Feed Reliability Before AI Magic

Archive note, November 6, 2025: This post is based on SoCalNomad newsfeed deployment and feed-reliability documentation from October 2025.

AI was never the first hard problem in the SoCalNomad newsfeed.

The first hard problem was getting ordinary RSS feeds into a database reliably.

That sounds less interesting than clustering, summarization, or automated publishing. It was also more important. If the intake layer is unreliable, every clever downstream step inherits bad assumptions.

The 54-Feed Problem

The project collected Southern California entertainment and local culture sources from across the region. The goal was broad coverage without losing geographic focus.

The feed list included publishers with different RSS behavior, response times, formatting habits, and failure modes. Some feeds were fast. Some timed out. Some changed structure. Some were blocked by protection layers.

The production target was not perfection.
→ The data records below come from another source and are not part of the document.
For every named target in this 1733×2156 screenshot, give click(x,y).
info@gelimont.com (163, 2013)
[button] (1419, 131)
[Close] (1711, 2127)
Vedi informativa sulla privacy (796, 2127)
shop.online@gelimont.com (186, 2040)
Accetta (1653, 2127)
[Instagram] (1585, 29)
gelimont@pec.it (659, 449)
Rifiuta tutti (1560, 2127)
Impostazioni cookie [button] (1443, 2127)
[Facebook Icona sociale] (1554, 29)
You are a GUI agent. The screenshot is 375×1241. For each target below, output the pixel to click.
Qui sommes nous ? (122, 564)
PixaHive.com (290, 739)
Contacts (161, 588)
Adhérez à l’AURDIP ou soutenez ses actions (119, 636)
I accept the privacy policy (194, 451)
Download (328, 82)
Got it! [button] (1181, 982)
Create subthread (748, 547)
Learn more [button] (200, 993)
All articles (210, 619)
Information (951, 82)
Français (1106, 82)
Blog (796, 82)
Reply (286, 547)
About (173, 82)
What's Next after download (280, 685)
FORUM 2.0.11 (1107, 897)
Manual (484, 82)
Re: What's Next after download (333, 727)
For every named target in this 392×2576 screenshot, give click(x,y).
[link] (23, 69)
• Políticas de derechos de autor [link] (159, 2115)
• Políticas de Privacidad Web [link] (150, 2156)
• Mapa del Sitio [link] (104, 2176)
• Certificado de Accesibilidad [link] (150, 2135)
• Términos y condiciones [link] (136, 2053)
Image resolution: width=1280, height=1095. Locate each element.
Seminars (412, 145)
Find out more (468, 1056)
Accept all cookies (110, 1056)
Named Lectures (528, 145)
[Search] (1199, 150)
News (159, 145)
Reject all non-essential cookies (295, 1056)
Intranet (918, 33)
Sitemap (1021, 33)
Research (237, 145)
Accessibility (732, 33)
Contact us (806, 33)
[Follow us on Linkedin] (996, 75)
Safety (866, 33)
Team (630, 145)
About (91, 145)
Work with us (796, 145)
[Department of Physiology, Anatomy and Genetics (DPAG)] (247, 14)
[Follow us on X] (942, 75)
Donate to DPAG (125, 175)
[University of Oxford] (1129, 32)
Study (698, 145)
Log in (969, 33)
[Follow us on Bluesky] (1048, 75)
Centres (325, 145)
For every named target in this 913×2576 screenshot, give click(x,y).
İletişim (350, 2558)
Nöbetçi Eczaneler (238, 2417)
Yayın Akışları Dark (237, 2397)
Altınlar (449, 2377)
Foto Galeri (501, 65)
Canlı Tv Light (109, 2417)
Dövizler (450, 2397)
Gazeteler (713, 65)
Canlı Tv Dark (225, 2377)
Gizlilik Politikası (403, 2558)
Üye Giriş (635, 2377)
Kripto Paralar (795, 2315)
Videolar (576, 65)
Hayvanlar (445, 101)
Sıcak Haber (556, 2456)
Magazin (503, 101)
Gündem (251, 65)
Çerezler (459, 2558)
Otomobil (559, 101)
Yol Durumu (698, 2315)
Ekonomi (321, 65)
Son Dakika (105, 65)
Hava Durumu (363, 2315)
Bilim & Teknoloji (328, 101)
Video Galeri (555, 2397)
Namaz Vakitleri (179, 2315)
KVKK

It was reliable enough intake with clear attribution and deduplication.

That meant the ingestion workflow needed to preserve source identity, normalize article fields, hash URLs or titles for deduplication, and upsert into PostgreSQL without making a mess.

Attribution Was A Production Requirement

One early success criterion was 100% source attribution.

That was the right obsession.

If the system cannot say where an item came from, it cannot responsibly use that item. Attribution is not just a footer link. It is debugging information, editorial context, and legal hygiene.

For an automated newsroom, source attribution is infrastructure.

Batching Was Not An Optimization

RSS ingestion was batched to avoid making the workflow fragile. Too much work in one pass makes failures harder to isolate. Too little structure makes the system slow and noisy.

Batching gave the system a rhythm:

  • Build the feed list.
  • Process a manageable group.
  • Wait briefly.
  • Normalize results.
  • Generate deduplication keys.
  • Write to the database.

That sounds mechanical because it should be. Intake should be boring.

Bad Feeds Are Part Of The System

Some feeds will fail. Some publishers will block requests. Some URLs will age out. Some sources will stop being useful.

The documentation treated this as an operational reality rather than a surprise. A feed system needs maintenance: success rates, retry logic, removal decisions, and a willingness to stop treating every source as equally valuable.

That was another quiet production lesson. A data pipeline is not finished when it works once. It is finished enough when it can degrade visibly.

AI Needs Clean Inputs

The downstream AI steps depended on intake quality.

Relevance scoring, entity extraction, clustering, and synthesis all assume the system knows what article it is processing and where that article came from. If ingestion duplicates records or loses source names, the AI layer becomes a confusion amplifier.

That is why the boring feed work came first.

Before asking a model to write anything, the system needed to know what it had read.

What This Taught Me

Feed reliability is not glamorous. It does not produce a screenshot that looks like a product launch.

But it is one of the differences between a demo and a production pipeline.

A demo can paste three URLs into a prompt and get a nice paragraph.

A production system has to wake up tomorrow, fetch from dozens of imperfect sources, skip what failed, deduplicate what repeated, preserve attribution, and leave enough evidence for the next step to trust it.

SoCalNomad’s automated newsroom began there.

Not with AI magic, but with reliable intake.